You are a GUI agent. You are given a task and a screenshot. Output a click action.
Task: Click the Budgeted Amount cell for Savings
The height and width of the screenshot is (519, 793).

...

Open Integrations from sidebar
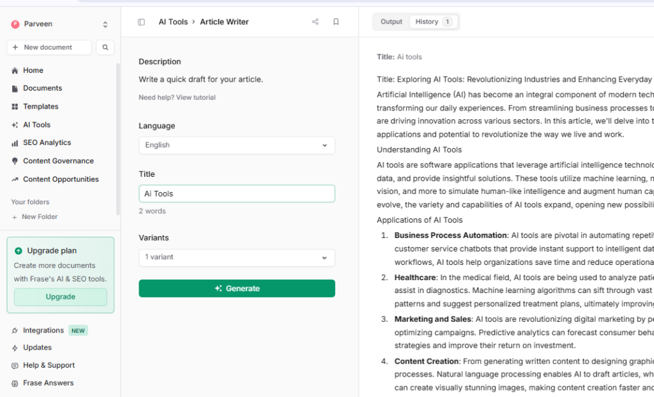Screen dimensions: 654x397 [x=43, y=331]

Aim of the exercise:
Across all the records above, count the lines that contain "screenshot" and reply with only the number.

Exercise answer:
2